» Your objective
Whenever a line contains "resolution", include it in the count; reply with the number of such lines in the data and nothing else.

:::

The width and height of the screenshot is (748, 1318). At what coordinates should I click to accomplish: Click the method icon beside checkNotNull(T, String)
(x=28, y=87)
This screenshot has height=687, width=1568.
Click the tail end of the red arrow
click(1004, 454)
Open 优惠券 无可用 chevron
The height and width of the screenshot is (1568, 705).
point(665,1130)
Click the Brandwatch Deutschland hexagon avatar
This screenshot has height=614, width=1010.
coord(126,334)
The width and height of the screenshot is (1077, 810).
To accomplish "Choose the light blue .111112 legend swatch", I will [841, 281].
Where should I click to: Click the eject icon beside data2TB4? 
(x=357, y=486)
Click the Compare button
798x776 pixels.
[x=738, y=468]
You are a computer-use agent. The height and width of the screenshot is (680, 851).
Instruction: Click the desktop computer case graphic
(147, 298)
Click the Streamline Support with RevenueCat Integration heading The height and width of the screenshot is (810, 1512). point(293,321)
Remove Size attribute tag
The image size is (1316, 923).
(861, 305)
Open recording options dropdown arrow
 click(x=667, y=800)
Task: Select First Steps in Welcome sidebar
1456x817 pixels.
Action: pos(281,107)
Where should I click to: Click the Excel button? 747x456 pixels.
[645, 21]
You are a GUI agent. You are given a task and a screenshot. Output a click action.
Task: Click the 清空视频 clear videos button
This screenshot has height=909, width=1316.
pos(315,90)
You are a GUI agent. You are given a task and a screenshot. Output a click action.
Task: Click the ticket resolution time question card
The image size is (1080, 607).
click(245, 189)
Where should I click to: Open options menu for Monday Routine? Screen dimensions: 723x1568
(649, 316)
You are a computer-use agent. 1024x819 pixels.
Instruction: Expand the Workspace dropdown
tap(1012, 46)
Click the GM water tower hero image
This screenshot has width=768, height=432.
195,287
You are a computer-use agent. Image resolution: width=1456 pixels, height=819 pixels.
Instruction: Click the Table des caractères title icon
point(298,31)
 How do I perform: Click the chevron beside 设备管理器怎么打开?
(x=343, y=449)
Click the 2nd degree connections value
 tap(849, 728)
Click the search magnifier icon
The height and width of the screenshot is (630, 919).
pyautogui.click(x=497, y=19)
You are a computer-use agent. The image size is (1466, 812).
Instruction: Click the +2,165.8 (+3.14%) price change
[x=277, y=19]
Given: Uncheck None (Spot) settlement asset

:::

» Solution to this task
2